**Exercise objective**
Every line from the one holding "This screenshot has width=1024, height=640." through the one holding "Given: Play the first hearing video thumbnail" in the data below must be returned exactly, both ends included, with pictures left out and nothing else added.

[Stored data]

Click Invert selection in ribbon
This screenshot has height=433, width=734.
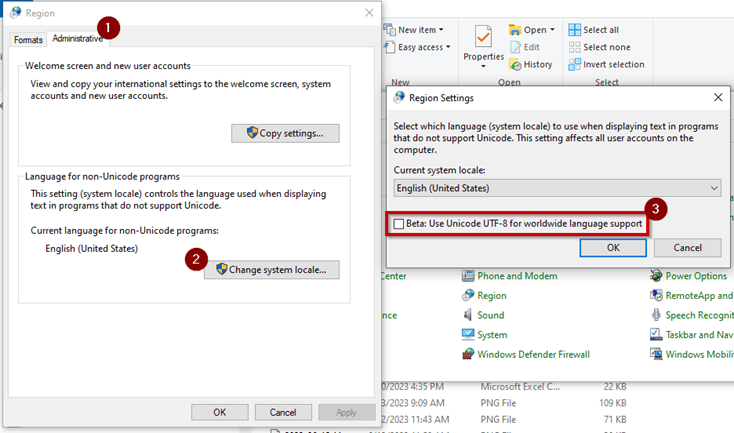coord(575,64)
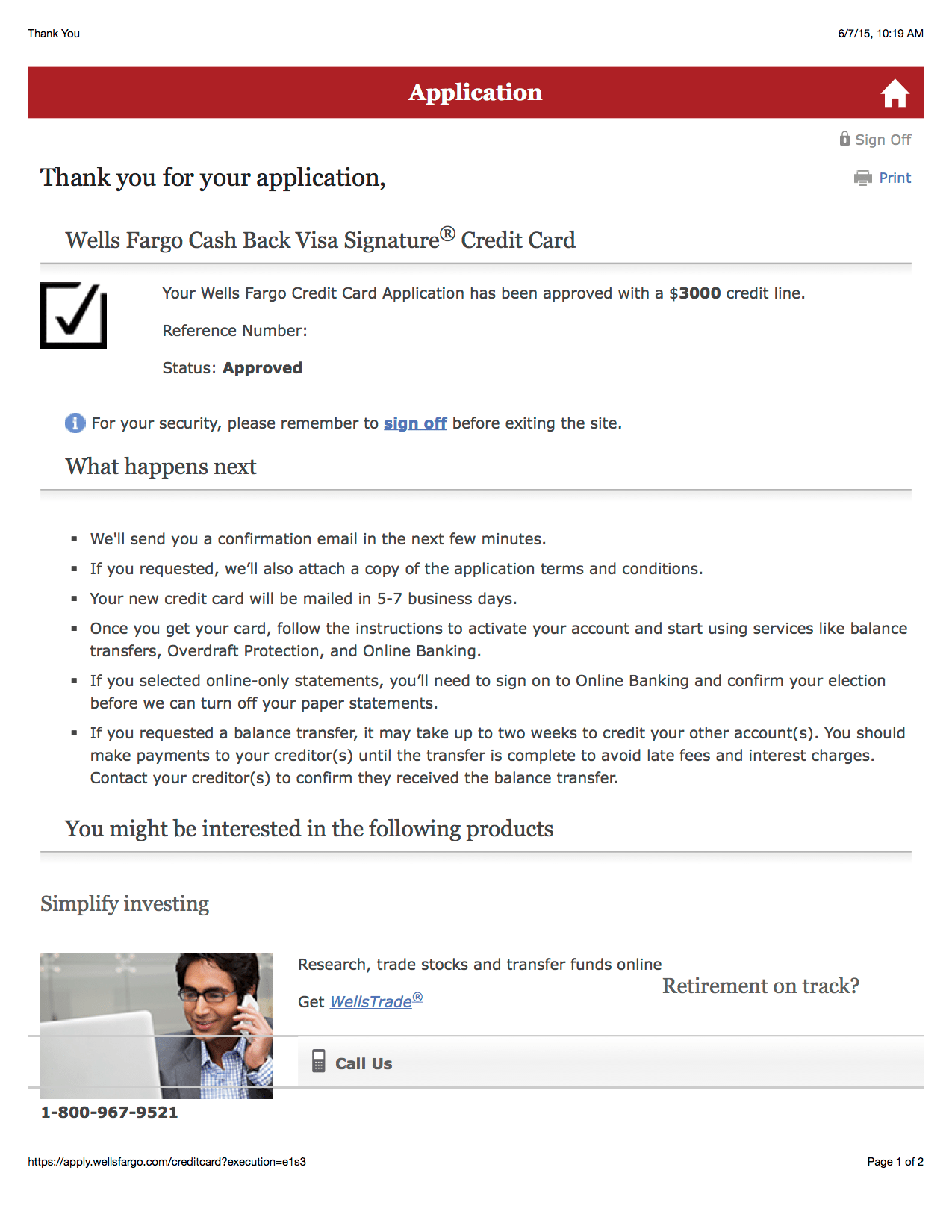
Task: Click the Sign Off text
Action: pos(883,140)
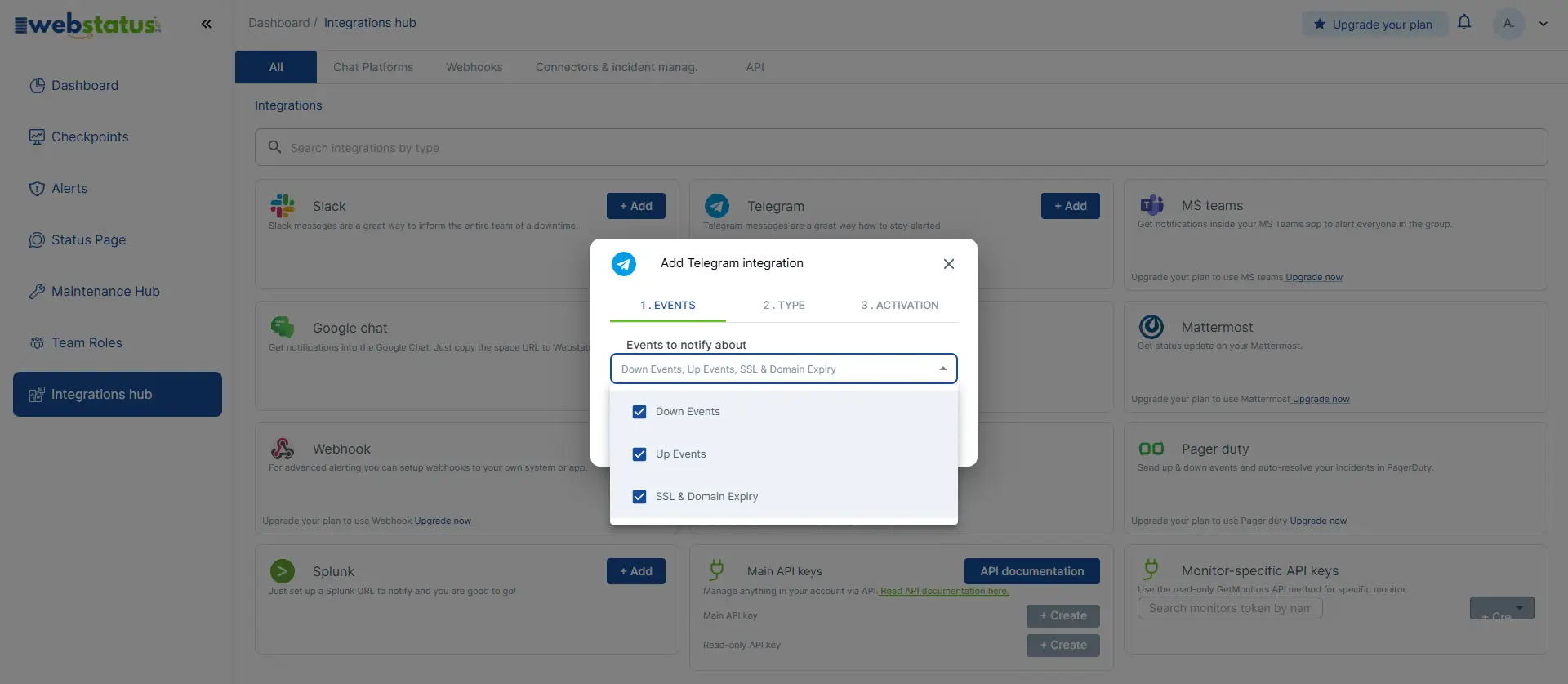
Task: Go to the 2. TYPE step tab
Action: click(784, 306)
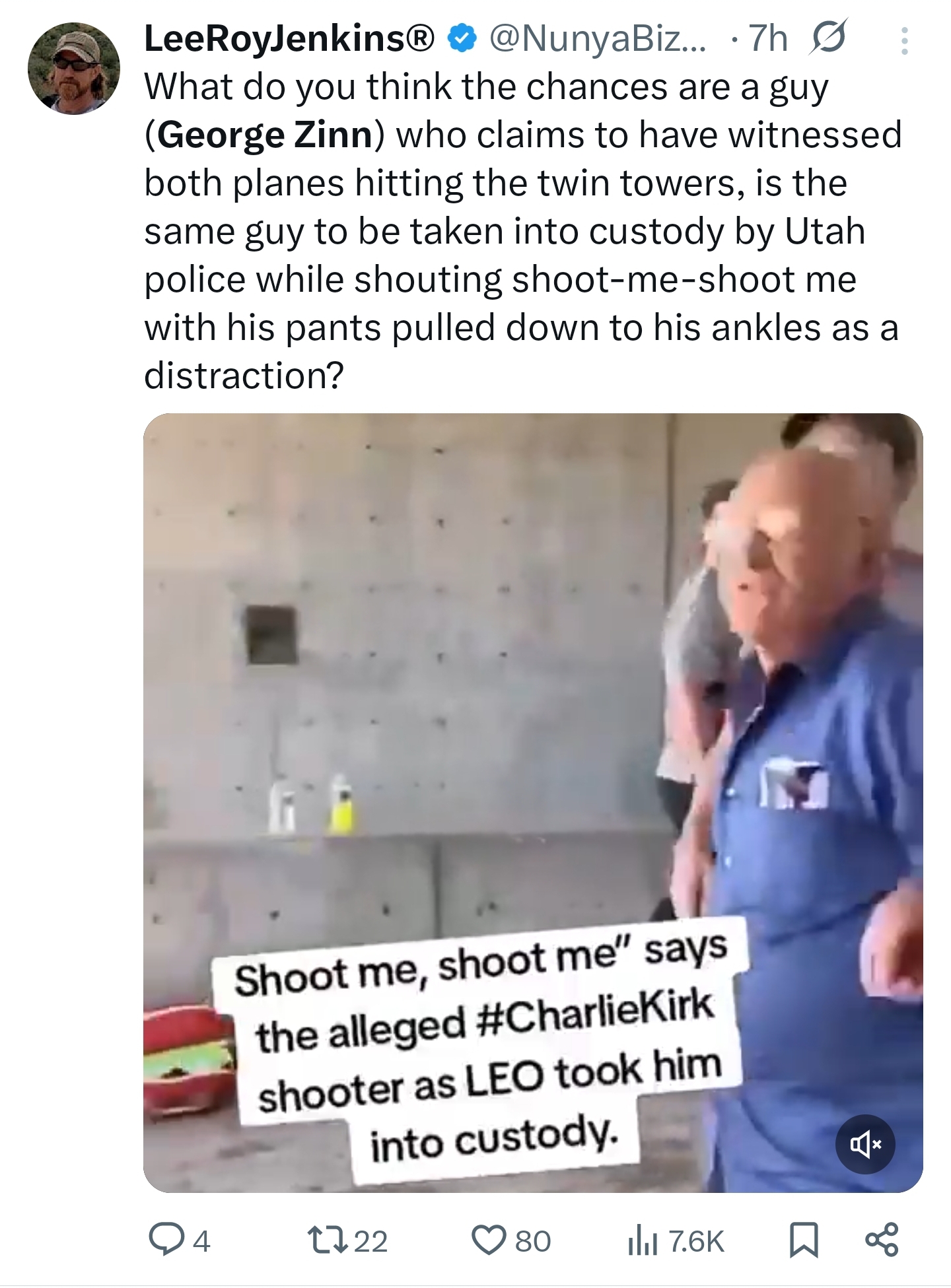Tap the repost arrows icon
This screenshot has width=951, height=1288.
327,1241
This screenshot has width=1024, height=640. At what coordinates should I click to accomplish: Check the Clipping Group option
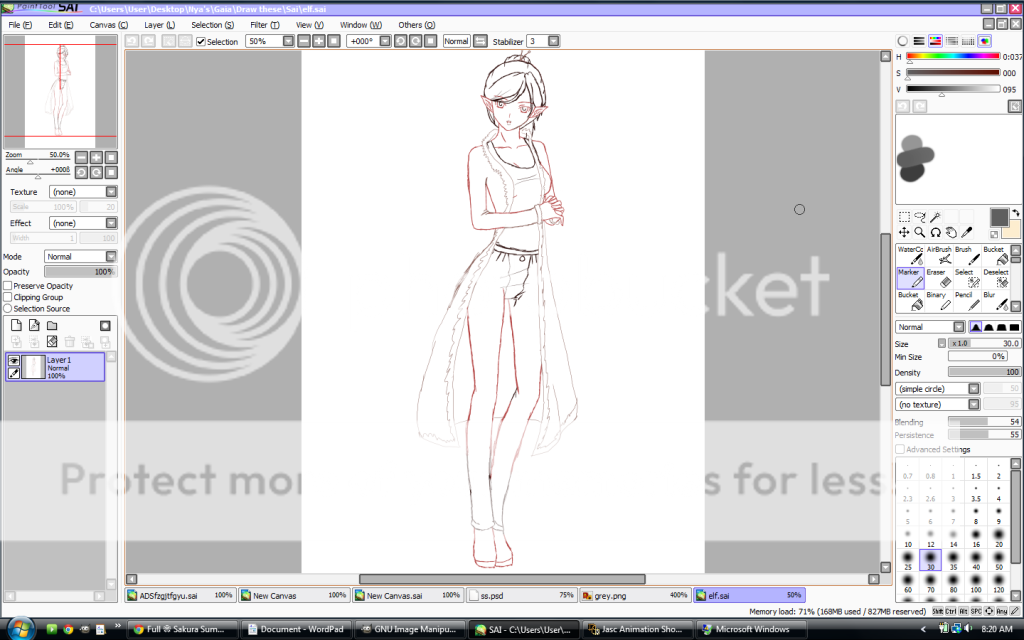tap(8, 297)
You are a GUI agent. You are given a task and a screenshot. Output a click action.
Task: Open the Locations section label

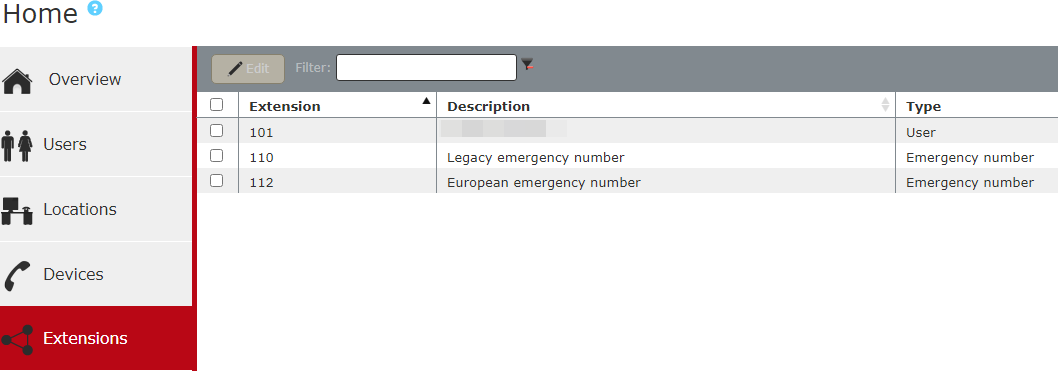pos(80,209)
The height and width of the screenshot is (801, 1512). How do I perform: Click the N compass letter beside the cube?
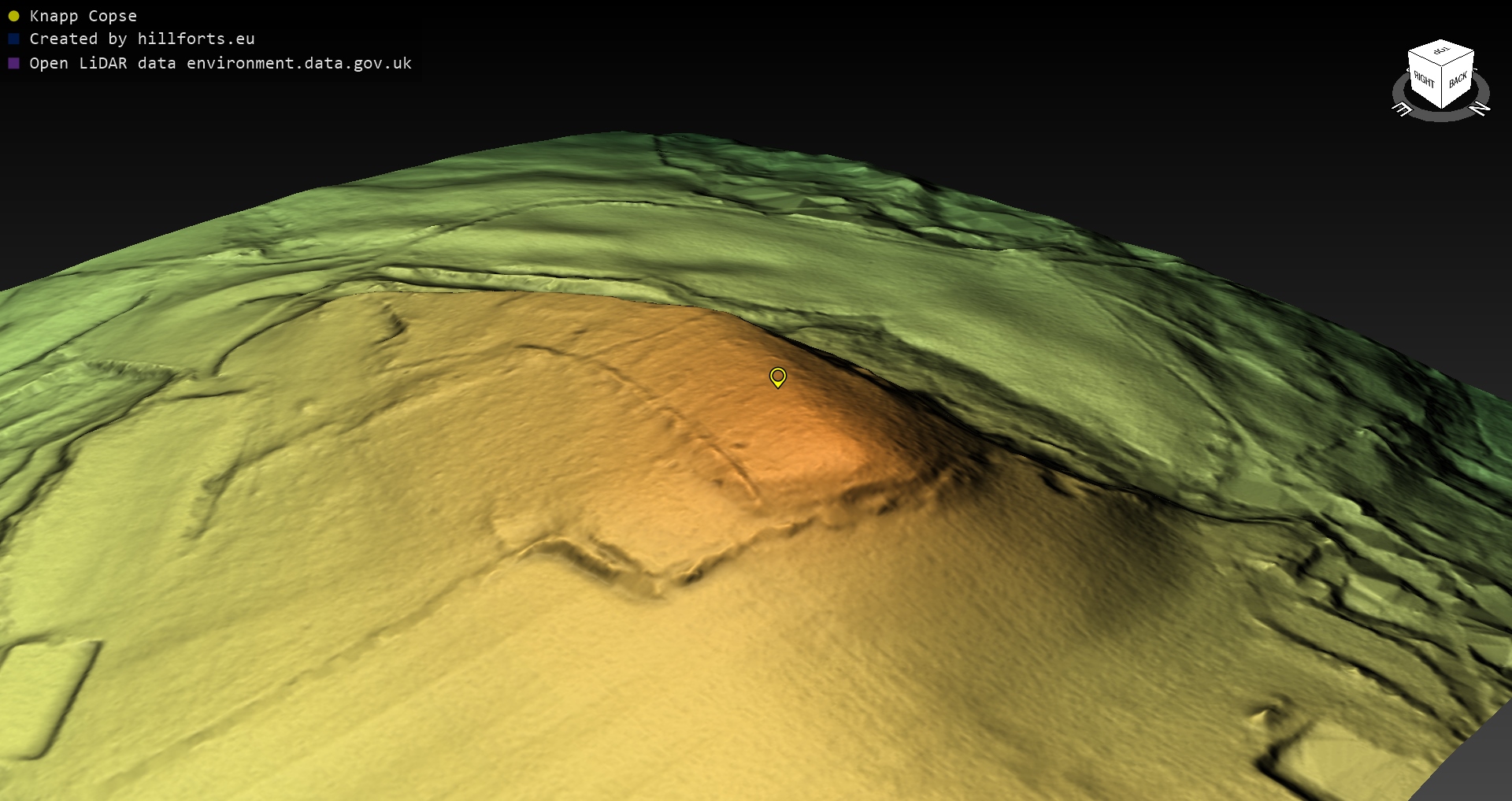tap(1480, 109)
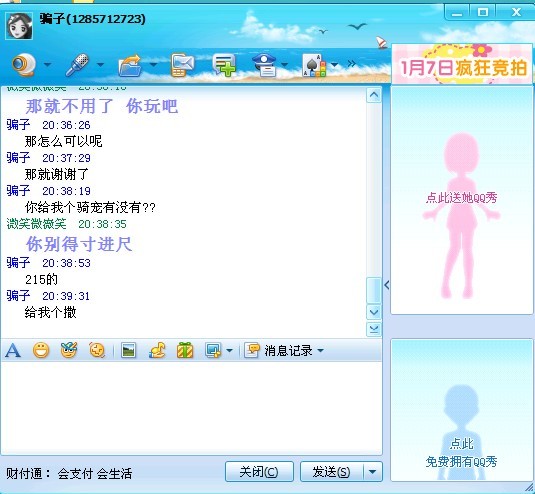The width and height of the screenshot is (535, 494).
Task: Click the 发送(S) send button
Action: (332, 472)
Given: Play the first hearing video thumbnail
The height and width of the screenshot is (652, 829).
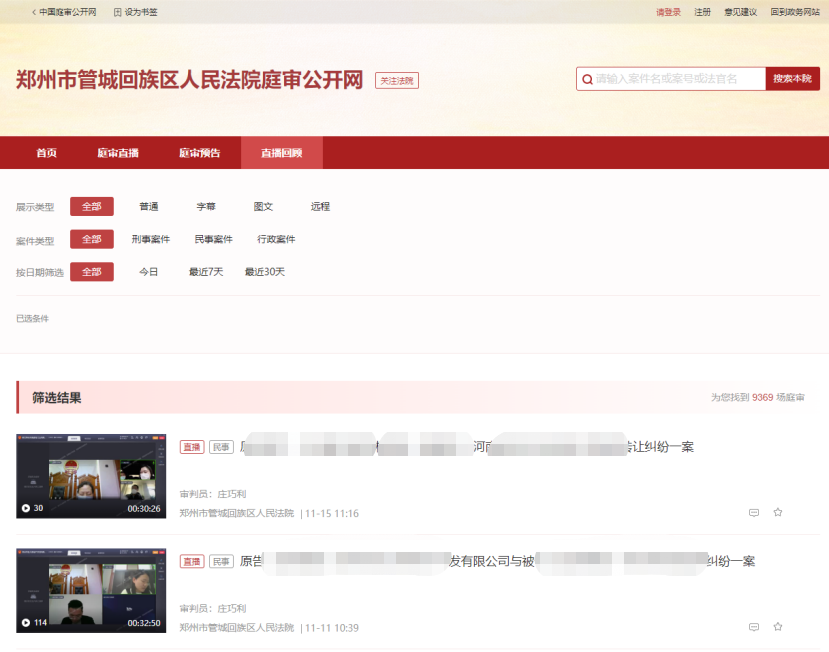Looking at the screenshot, I should tap(90, 476).
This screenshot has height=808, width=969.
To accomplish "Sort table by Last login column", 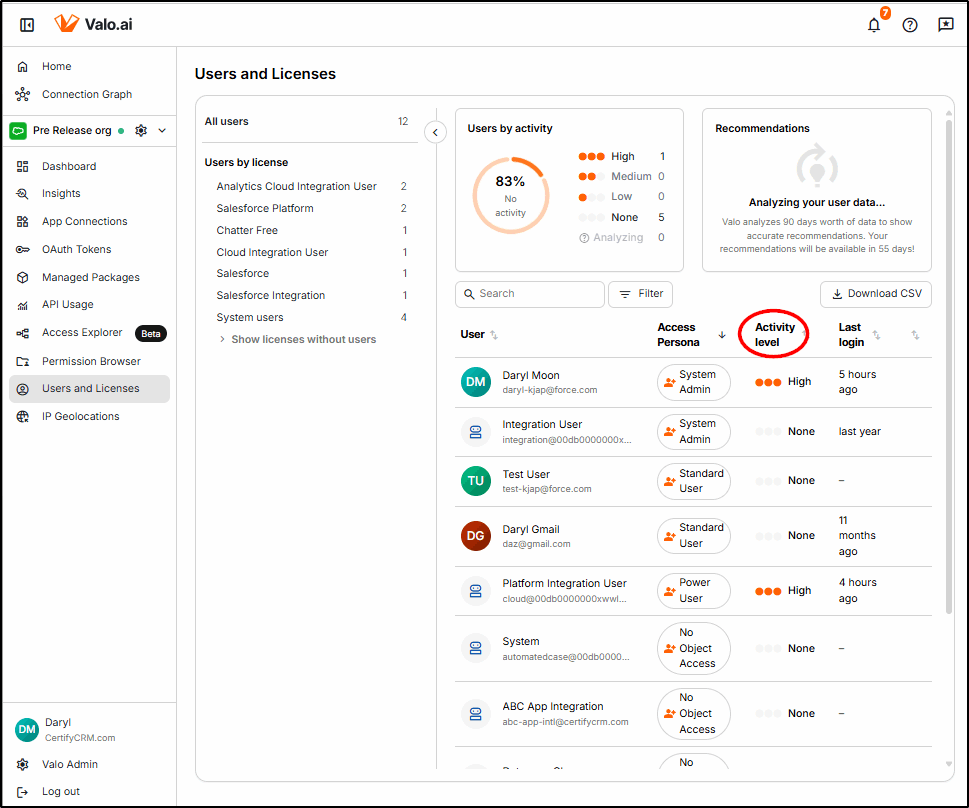I will click(x=876, y=335).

**Response area**
This screenshot has width=1024, height=640. At what coordinates should I click to accomplish: Check the Clipping Group option
tap(8, 297)
You are a GUI agent. You are given a task and a screenshot. Output a click action.
Task: Open the Locations section label

pos(80,209)
The height and width of the screenshot is (801, 1512). How do I perform: Click the N compass letter beside the cube?
tap(1480, 109)
The width and height of the screenshot is (535, 494).
Task: Click the 发送(S) send button
Action: (332, 472)
Given: Play the first hearing video thumbnail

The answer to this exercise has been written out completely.